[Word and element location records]
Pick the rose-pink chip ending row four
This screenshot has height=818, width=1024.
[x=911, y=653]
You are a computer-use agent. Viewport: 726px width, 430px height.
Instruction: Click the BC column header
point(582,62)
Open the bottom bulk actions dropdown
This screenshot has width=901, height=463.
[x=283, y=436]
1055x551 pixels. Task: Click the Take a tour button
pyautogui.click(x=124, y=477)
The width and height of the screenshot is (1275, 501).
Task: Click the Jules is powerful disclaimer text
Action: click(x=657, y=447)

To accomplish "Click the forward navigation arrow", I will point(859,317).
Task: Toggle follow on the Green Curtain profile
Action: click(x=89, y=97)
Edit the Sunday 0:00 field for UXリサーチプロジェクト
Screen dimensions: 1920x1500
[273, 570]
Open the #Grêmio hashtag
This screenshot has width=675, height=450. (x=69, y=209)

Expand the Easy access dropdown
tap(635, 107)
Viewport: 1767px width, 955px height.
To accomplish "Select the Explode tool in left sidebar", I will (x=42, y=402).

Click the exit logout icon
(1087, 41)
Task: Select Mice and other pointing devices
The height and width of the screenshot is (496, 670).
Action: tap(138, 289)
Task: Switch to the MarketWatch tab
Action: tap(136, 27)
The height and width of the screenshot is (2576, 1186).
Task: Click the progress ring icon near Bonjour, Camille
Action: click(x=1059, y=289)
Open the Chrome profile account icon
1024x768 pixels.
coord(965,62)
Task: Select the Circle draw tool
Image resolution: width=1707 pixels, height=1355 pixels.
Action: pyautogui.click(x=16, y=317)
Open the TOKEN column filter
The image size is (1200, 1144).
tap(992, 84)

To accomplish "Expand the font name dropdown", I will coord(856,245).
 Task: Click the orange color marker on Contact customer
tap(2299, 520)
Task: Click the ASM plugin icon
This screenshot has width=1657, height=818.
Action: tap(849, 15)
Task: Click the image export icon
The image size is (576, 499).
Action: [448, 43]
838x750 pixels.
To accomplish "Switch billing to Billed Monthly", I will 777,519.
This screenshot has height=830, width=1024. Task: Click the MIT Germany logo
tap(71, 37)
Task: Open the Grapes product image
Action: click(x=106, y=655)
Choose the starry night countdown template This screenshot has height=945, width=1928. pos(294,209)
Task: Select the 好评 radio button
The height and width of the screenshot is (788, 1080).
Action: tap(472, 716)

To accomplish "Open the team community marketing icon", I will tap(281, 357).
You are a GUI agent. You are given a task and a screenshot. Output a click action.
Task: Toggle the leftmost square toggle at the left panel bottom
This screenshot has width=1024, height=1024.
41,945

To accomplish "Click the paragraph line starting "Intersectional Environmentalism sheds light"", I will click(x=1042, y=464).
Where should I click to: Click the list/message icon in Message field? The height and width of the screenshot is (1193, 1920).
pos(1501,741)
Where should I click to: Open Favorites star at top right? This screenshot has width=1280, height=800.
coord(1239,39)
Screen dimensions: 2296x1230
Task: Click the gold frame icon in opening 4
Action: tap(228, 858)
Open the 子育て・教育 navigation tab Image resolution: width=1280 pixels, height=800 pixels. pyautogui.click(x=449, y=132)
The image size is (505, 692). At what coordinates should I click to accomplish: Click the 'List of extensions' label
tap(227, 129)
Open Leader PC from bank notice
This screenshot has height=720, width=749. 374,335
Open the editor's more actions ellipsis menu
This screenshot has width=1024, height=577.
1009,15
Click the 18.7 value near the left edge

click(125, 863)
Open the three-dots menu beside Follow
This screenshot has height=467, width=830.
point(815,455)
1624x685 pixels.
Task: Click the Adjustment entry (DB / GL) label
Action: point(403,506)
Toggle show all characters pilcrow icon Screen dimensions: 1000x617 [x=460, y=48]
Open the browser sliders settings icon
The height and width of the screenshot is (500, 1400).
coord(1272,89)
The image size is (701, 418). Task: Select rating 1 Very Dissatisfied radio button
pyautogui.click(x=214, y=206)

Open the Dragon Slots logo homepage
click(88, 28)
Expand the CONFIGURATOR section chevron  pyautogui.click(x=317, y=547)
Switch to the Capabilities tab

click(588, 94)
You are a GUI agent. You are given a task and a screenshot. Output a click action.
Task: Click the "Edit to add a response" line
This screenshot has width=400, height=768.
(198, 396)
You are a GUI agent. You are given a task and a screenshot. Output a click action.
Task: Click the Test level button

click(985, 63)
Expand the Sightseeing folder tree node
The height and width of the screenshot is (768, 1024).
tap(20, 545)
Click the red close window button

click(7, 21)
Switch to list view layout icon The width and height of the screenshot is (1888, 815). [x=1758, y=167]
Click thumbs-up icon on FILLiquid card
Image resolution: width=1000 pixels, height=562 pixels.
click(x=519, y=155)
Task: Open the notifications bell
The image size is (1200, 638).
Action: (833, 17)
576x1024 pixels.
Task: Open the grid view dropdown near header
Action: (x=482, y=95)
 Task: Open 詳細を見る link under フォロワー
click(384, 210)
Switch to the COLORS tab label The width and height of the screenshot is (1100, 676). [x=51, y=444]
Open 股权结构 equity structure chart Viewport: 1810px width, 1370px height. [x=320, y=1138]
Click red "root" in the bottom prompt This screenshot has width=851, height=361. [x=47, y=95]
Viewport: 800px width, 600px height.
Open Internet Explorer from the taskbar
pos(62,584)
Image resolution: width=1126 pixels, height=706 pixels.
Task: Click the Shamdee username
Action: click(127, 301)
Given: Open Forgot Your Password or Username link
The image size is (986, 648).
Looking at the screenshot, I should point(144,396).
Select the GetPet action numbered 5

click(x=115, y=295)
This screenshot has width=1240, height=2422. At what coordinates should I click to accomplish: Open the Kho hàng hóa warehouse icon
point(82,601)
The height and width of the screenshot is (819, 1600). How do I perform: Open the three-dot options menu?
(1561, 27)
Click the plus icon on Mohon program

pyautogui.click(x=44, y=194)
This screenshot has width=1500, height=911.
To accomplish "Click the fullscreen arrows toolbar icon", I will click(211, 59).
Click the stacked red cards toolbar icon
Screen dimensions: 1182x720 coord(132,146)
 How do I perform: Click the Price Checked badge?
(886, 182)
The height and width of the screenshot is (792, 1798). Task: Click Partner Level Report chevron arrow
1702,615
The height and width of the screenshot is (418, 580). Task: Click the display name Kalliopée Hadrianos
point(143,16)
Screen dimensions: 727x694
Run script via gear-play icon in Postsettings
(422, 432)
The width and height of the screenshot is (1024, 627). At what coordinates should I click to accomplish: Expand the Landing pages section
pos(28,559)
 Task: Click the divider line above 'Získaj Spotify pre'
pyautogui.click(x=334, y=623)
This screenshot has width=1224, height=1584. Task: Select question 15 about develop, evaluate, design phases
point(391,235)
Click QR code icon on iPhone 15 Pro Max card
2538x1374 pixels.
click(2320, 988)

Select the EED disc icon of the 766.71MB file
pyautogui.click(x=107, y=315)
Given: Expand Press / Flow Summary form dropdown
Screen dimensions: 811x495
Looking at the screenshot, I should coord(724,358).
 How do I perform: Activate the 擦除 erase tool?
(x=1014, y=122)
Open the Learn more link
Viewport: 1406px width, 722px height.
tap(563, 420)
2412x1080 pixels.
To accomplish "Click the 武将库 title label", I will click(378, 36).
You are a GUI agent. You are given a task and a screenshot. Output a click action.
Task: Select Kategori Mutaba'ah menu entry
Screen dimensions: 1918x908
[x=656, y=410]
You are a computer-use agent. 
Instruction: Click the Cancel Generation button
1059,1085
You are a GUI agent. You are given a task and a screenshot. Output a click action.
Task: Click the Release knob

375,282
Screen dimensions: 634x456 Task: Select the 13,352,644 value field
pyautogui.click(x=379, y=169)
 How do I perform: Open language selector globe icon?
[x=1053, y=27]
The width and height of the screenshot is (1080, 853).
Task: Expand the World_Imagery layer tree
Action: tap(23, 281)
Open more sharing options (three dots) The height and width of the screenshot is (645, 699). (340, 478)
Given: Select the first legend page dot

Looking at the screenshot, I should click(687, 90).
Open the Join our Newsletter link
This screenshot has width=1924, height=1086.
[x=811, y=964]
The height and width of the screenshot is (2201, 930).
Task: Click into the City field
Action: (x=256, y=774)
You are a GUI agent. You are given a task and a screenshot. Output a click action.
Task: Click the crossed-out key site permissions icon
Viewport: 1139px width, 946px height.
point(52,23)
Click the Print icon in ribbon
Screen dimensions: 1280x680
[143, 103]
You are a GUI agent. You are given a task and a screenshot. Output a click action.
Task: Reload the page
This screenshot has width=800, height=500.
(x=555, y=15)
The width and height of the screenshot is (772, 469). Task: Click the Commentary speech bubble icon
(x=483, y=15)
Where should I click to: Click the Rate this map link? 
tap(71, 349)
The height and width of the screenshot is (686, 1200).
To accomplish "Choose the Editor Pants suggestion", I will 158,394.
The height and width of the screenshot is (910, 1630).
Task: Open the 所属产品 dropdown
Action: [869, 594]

→ **EXERCISE**
Print again, line for line, everything from the line containing "Open the Learn more link" down to the line containing "Action: tap(23, 281)", with both of those lines included.

→ **THE RESULT**
Open the Learn more link
Viewport: 1406px width, 722px height.
tap(563, 420)
2412x1080 pixels.
To accomplish "Click the 武将库 title label", I will click(378, 36).
You are a GUI agent. You are given a task and a screenshot. Output a click action.
Task: Select Kategori Mutaba'ah menu entry
Screen dimensions: 1918x908
[x=656, y=410]
You are a computer-use agent. 
Instruction: Click the Cancel Generation button
1059,1085
You are a GUI agent. You are given a task and a screenshot. Output a click action.
Task: Click the Release knob

375,282
Screen dimensions: 634x456 Task: Select the 13,352,644 value field
pyautogui.click(x=379, y=169)
 How do I perform: Open language selector globe icon?
[x=1053, y=27]
The width and height of the screenshot is (1080, 853).
Task: Expand the World_Imagery layer tree
Action: tap(23, 281)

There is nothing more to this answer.